|
Hi everyone, Is there a way to to find all the sub-sentences of a sentence that still are meaningful and contain at least one subject, verb, and a predicate/object? For example, if we have a sentence like "I am going to do a seminar on NLP at SXSW in Austin next month". We can extract the following meaningful sub-sentences from this sentence: "I am going to do a seminar", "I am going to do a seminar on NLP", "I am going to do a seminar on NLP at SXSW", "I am going to do a seminar at SXSW", "I am going to do a seminar in Austin", "I am going to do a seminar on NLP next month", etc. Please note that there is no deduced sentences here (e.g. "There will be a NLP seminar at SXSW next month". Although this is true, we don't need this as part of this problem.) . All generated sentences are strictly part of the given sentence. How can we approach solving this problem? I was thinking of creating annotated training data that has a set of legal sub-sentences for each sentence in the training data set.
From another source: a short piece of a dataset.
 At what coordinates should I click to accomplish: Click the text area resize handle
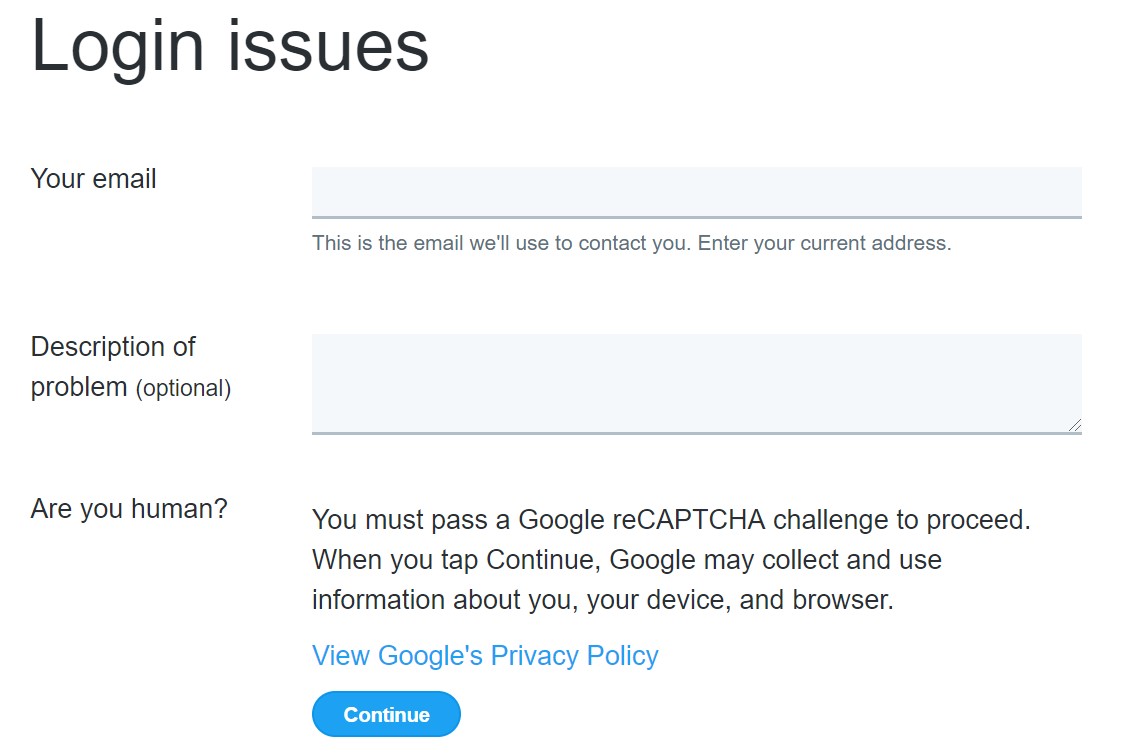1074,425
And then write some supervised learning algorithm(s) to generate a model. I am quite new to NLP and Machine Learning, so it would be great if you guys could suggest some ways to solve this problem. Thanks in advance! |
|
Parse the sentence. For each constituent in the parse, consider deleting that constituent (the entire parse subtree). You can train a classifier to see if the constituent can be deleted. I believe you could turk training data and get decent accuracy if the constituent has a head label and head word. Or, you could run an existing textual inference model, to see if the original sentence implies the reduced sentence. If getting turk data would be too expensive/whatever, maybe something like "(1) parse the sentence, (2) for each constituent, consider deleting it, (3) parse the sentence with all the words in the constituent removed, (4) if the reparsed sentence's tree is still the same as the tree with that thing deleted, you probably have something that makes sense" would work?
(Jan 26 '12 at 07:04)
Alexandre Passos ♦
Thanks Joseph and Alexandre. This solution might be a little too expensive since we are parsing a sentence multiple times. When there are too many sentences to parse, performance might be a big concern. In any case, I will try to do as you suggested. Thanks!
(Jan 31 '12 at 21:57)
Golam Kawsar
|
May be you can use some structure prediction technique.Some tasks like image segmentation in computer vision can be analogous to your task.
You can get this information from a parser and some extraction rules, I think, although you might want a semantic role labeler as well.